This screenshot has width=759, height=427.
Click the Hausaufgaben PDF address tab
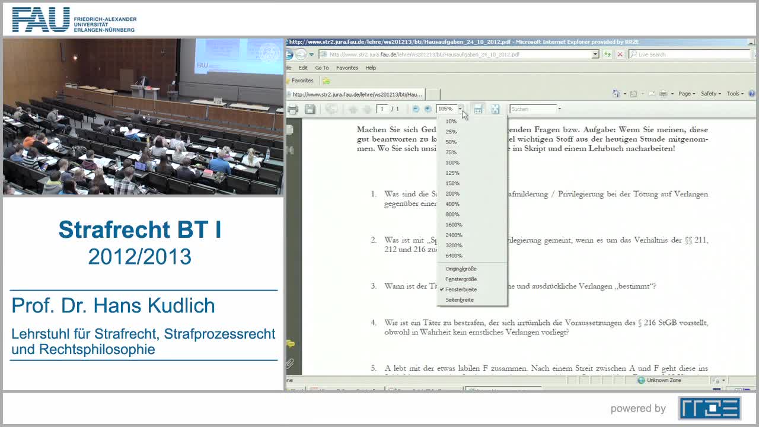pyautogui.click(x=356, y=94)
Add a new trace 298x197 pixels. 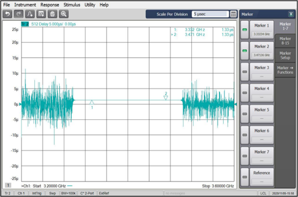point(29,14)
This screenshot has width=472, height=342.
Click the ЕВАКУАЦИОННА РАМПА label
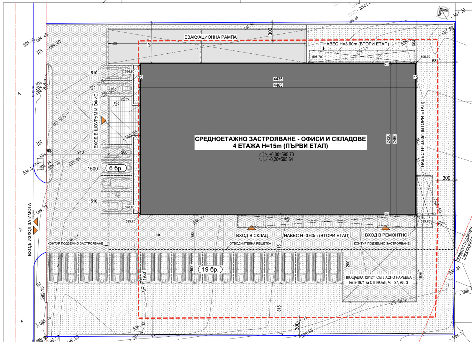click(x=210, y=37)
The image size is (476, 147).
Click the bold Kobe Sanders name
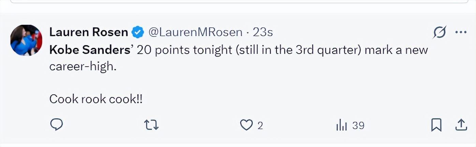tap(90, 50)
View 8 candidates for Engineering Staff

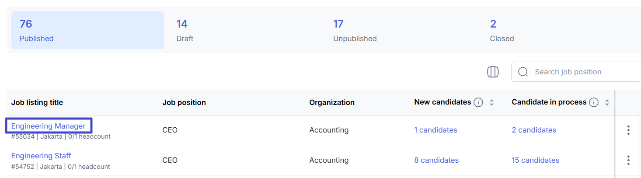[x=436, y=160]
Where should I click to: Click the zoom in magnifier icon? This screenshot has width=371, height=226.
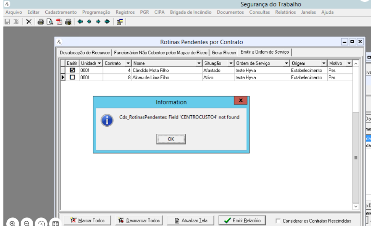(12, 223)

...

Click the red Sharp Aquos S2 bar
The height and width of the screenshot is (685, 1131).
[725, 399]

## Goal:
Please return every line of the records that contains the string "height", matching case exactly.

## Response for this exercise:
This screenshot has width=759, height=427.
This screenshot has width=472, height=342.
Where should I click to: Click the zoom in magnifier icon? This screenshot has width=371, height=226.
The height and width of the screenshot is (685, 1131).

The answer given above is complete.